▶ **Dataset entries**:
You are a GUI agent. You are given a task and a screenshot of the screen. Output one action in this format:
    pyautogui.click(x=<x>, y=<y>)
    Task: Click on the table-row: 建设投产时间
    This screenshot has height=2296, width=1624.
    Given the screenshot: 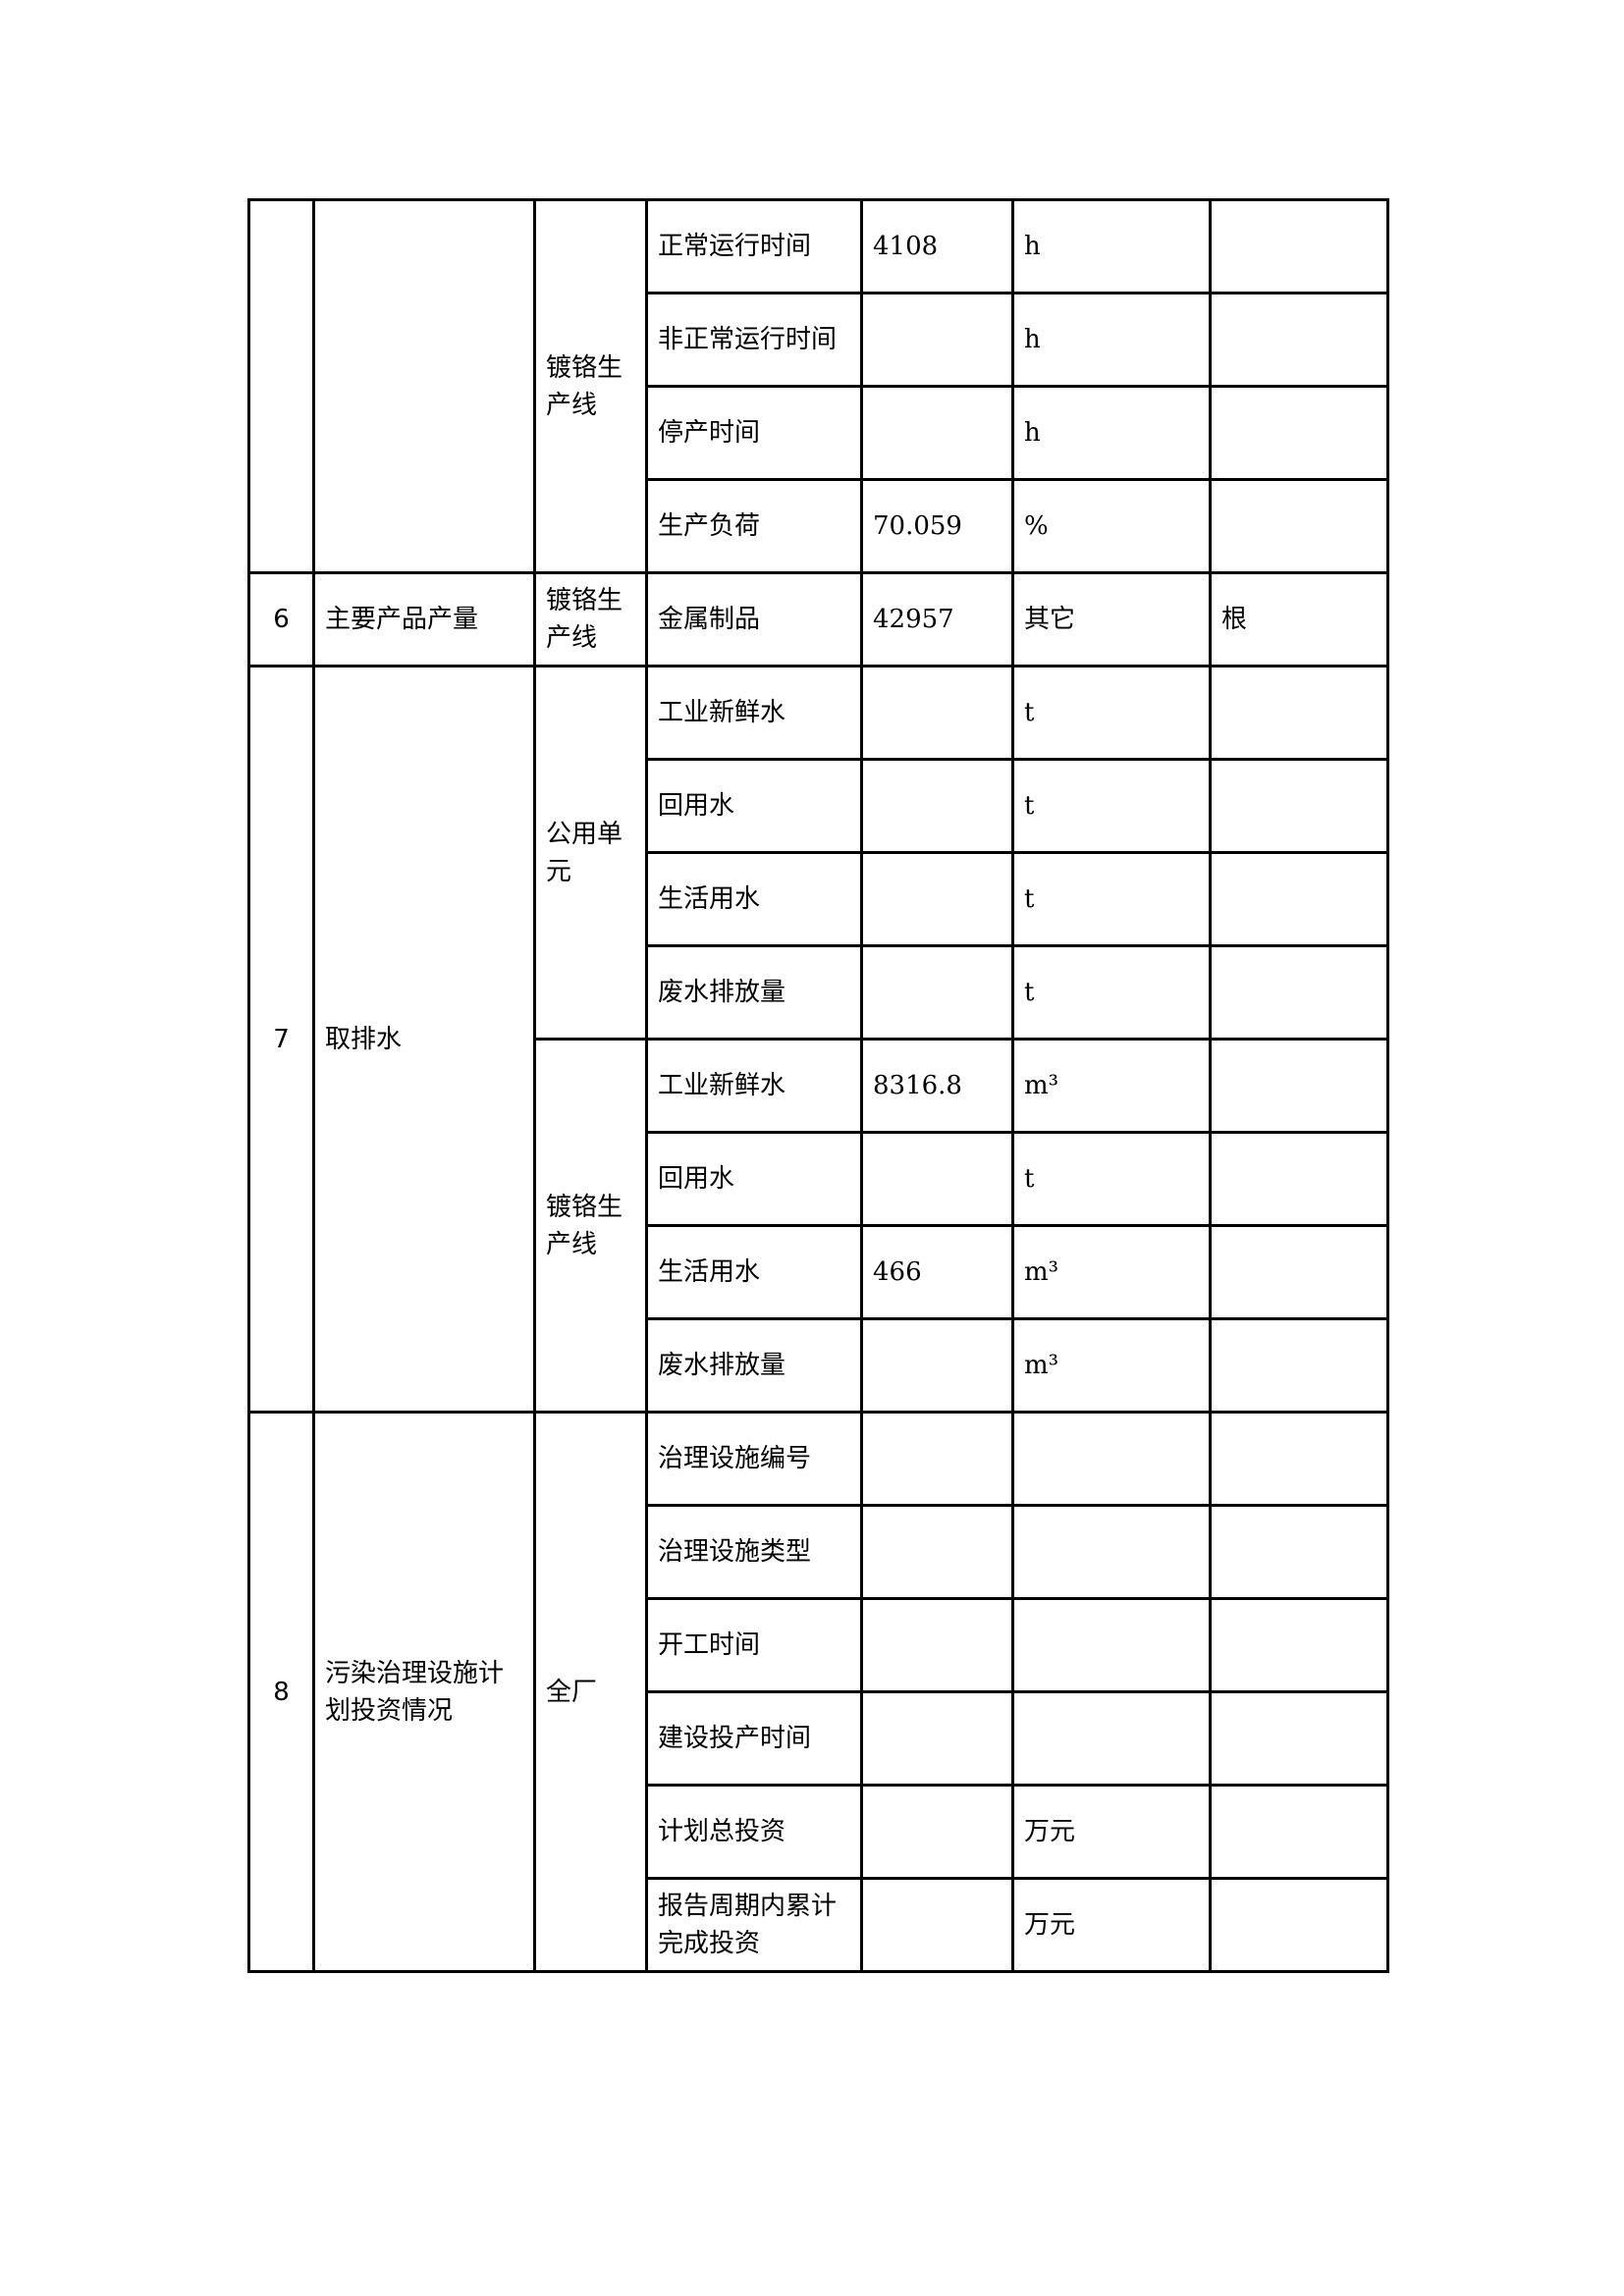 What is the action you would take?
    pyautogui.click(x=819, y=1738)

▶ **What you need to do**:
Begin at the first line of the material and stop after the line that contains "This screenshot has". Write those lines out again, swapping "screenshot" for "screen capture" and leaving everything else unchanged.

▶ **Expected answer**:
You are a GUI agent. You are given a task and a screen capture of the screen. Output one action in this format:
    pyautogui.click(x=<x>, y=<y>)
    Task: Click on the table-row: 建设投产时间
    This screen capture has height=2296, width=1624.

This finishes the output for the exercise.